I have to warn people that this is not a simple high/low magnesium question, and definitely not "more is better". I've been trying to understand problems with ion channels and electrolytes for some time. Rarely, I come across something as clear-cut as happened with Gingergrrl. She was given IV saline with up to 4 grams of magnesium salts. (I don't know how much got into her before she was rushed to emergency.) The result was flash pulmonary edema, a medical emergency. Conventional medical wisdom was simply that they had tried to run the infusion too fast -- end of discussion.
Magnesium ions act as competitive antagonists of calcium ions, so this pointed to a problem with calcium channels. When I later found out she had had a severe reaction to a calcium blocker I felt sure the problem was with calcium channels. Because of sudden onset, I was convinced this was an autoimmune problem. She tested positive for antibodies to N-type calcium channels on the
Mayo PAVAL paraneoplastic panel.
Like the account above, she also had problems with glutamate demonstrated by antibodies to GAD65. This knocks out an important enzyme which is needed to convert glutamic acid to GABA. The result is a shift from GABA to glutamates, and from parasympathetic to sympathetic activation. It should have been no surprise to anyone that she was constantly "wired", but this was considered a psychological problem.
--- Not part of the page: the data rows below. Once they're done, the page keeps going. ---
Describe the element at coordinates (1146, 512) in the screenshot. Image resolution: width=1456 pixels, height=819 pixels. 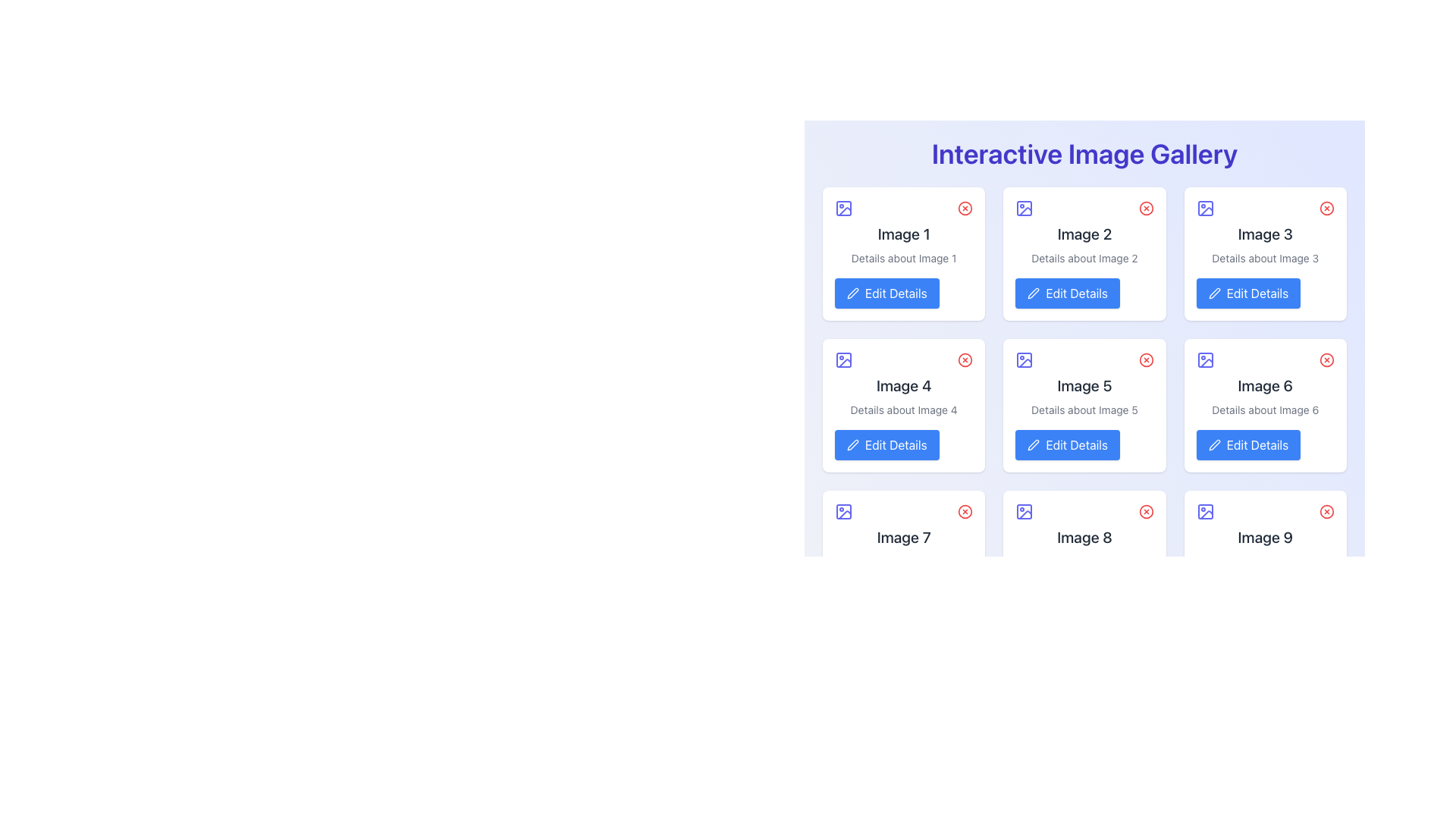
I see `the circular outline part of the delete button located at the upper-right corner of the 8th image card in the grid layout` at that location.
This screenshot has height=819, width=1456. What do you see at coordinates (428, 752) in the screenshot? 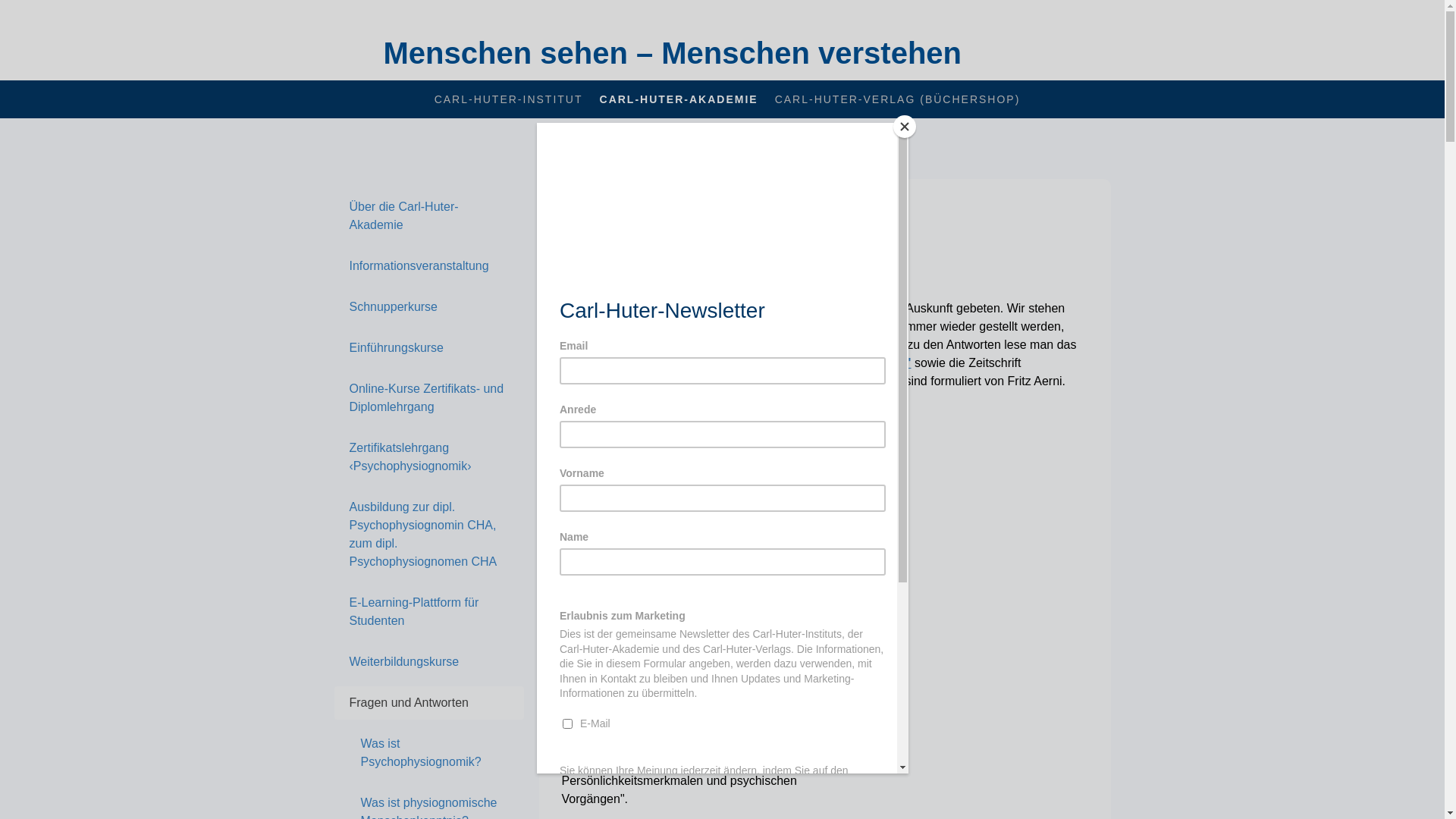
I see `'Was ist Psychophysiognomik?'` at bounding box center [428, 752].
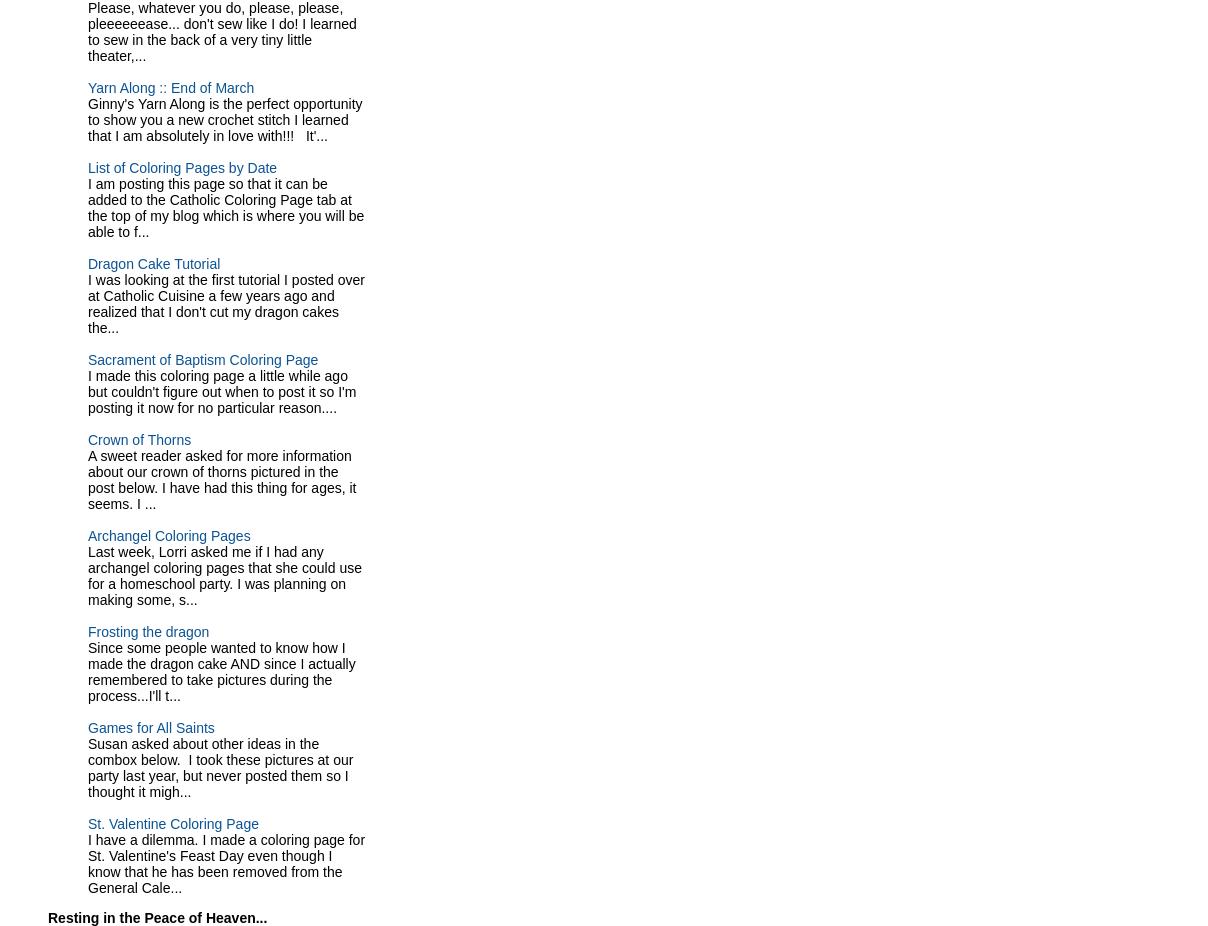 This screenshot has height=926, width=1208. I want to click on 'Archangel Coloring Pages', so click(86, 534).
Here's how serious this interaction can be.
The most serious problem this reveals is a medical profession depending on "diagnostic tripwires" where a single measurable quantity goes past some threshold. Every such metabolic process involves feedback, so it is quite likely there will be compensation for changes in levels until they reach pathological levels where they destroy pancreatic cells (GAD65 antibodies causing type 1 diabetes), prevent chest muscles from supporting breathing (N-type calcium channel antibodies), or interfere with the functioning of the heart.
At this point we haven't even touched on NMDA receptors, which also control ion channels, and can cause really bizarre symptoms of autoimmune encephalitis. All these things must interact for natural function of nervous systems, and the important factors are not levels, but ratios of rates under different conditions. Does anyone measure rates?
I know a patient who has normal levels of electrolytes without any special activity, but has severe reactions to changes in potassium levels triggered by carbohydrate intake or exercise which can cause paralysis lasting up to 3 days. Potassium uptake during metabolism or exercise is well documented. Potassium moves from the blood to cells or muscle fibers. At this time I don't have a single reliable reference for the way all these things are related. I can only suggest doing a
Google Scholar search for potassium uptake and transport, omitting references to plants. These are not trivial metabolic processes.
You will find many references to energy production, neurons, glial cells, muscle fibers, glutamate, GABA, NMDA, ion channels, intestinal flora, etc. At this point the absurdity of thinking about each problem in isolation should be apparent. This is not a problem for nature, but it is a problem for many medical professionals.
Likewise,
questions about calcium and magnesium are tied closely together. What is more, calcium channels must be active every time a vesicle in a cell fuses with the cell membrane to release chemicals stored inside. A special case of this takes place when neurons release neurotransmitters in response to changes in voltage. This is fundamental to the operation of all nervous systems.
The big question has to be how we arrived at this point in 2016 without addressing these problems earlier. As always, I must say that I am not a medical doctor, so I have not been indoctrinated with reasons why this evidence should be ignored.